__Task statement__. Copy exactly the lines from the start of the data below through the one that carries "Task: Open PDF icon for Early Detection row", and only those.
── Data listing
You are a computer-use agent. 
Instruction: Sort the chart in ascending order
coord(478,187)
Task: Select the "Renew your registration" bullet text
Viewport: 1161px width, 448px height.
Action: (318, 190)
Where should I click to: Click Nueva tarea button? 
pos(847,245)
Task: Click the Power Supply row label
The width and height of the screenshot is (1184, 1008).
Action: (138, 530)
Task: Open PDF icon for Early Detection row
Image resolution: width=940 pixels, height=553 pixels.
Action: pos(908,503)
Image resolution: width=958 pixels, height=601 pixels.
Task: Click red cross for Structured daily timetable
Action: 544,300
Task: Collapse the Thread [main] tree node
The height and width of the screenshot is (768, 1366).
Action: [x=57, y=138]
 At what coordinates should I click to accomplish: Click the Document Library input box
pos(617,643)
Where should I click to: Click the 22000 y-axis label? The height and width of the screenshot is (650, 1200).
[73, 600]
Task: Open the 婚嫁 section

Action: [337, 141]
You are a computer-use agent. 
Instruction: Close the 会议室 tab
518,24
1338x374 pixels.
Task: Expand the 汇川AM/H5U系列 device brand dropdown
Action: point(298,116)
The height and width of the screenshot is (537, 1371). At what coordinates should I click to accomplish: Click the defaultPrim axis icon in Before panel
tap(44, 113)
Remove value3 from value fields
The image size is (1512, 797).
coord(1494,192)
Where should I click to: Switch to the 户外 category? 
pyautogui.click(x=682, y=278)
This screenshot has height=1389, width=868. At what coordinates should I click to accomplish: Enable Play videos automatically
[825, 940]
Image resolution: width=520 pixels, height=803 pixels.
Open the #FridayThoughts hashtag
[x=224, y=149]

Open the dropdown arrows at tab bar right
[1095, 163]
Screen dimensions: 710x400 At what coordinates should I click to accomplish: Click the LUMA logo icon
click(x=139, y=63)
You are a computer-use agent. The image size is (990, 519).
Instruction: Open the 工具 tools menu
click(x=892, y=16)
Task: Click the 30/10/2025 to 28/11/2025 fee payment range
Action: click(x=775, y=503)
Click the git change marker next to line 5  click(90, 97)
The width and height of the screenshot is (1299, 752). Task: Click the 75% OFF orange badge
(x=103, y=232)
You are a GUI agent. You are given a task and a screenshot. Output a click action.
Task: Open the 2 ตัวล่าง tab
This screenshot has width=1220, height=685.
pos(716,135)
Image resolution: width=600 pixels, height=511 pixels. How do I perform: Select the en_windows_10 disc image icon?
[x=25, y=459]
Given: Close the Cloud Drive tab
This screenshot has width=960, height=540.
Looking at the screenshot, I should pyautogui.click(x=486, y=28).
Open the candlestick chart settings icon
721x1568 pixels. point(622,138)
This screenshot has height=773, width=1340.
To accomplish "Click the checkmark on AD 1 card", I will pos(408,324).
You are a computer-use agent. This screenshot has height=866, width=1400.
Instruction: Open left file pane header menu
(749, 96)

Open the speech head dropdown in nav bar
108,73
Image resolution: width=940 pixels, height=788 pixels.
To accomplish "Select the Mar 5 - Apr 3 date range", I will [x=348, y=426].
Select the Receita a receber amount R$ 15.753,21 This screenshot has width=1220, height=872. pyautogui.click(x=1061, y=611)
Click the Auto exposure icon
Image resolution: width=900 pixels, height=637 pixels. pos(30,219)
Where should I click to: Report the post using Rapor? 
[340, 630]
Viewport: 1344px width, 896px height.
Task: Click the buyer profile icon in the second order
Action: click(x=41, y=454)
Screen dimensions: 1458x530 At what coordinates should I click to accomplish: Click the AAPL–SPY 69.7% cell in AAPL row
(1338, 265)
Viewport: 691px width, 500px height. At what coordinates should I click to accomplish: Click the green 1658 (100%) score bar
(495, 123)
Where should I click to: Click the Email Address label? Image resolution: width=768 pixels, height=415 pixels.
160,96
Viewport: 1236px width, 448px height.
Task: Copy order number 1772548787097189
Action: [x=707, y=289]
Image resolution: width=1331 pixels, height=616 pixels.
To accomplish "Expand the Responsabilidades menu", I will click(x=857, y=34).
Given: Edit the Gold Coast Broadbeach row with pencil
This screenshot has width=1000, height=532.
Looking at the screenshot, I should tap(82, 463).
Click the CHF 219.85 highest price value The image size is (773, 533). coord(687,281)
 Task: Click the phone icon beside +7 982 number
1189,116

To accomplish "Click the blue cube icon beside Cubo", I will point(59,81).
────
__Reply to the task__.
You are a computer-use agent. 
Instruction: Sort the chart in ascending order
coord(478,187)
Task: Select the "Renew your registration" bullet text
Viewport: 1161px width, 448px height.
Action: (318, 190)
Where should I click to: Click Nueva tarea button? 
pos(847,245)
Task: Click the Power Supply row label
The width and height of the screenshot is (1184, 1008).
Action: (138, 530)
Task: Open PDF icon for Early Detection row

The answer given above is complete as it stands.